Please count the lines in the data below that hold "Task" and answer with the number by itself.

PROVIDED INFORMATION:
******************************

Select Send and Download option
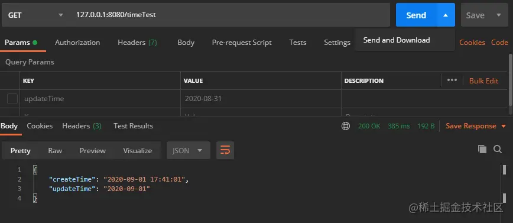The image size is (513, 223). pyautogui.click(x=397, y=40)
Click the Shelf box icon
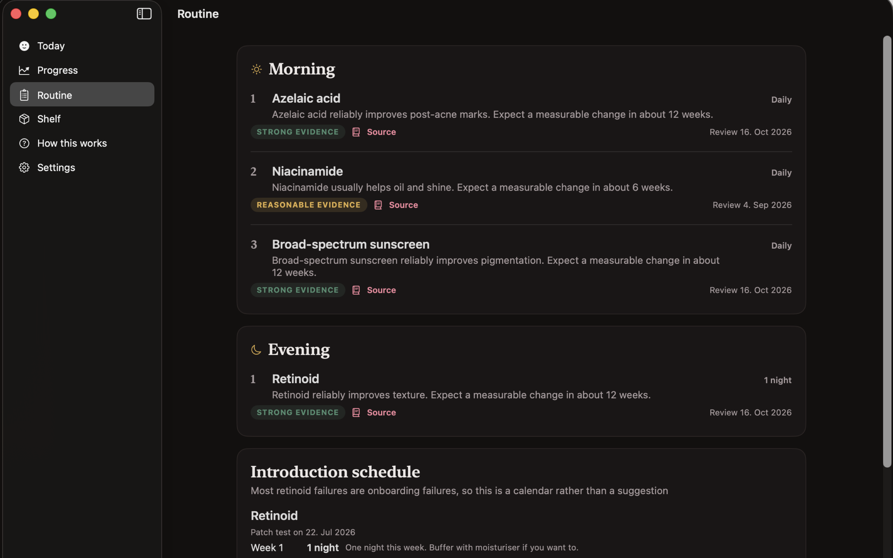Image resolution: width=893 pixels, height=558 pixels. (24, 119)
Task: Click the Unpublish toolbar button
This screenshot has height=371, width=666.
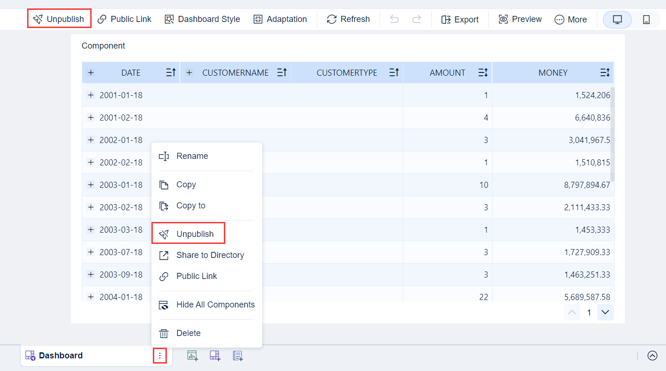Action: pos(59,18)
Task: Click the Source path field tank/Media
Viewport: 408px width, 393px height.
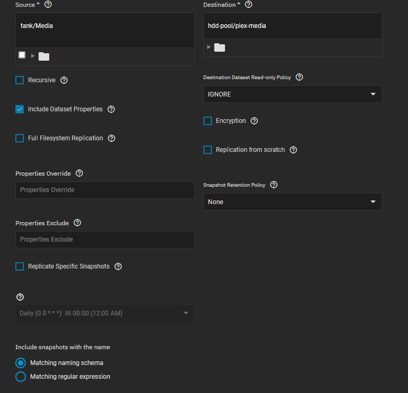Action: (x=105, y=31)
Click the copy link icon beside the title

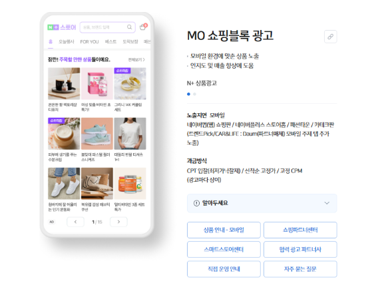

******************************

ANSWER SPACE: 2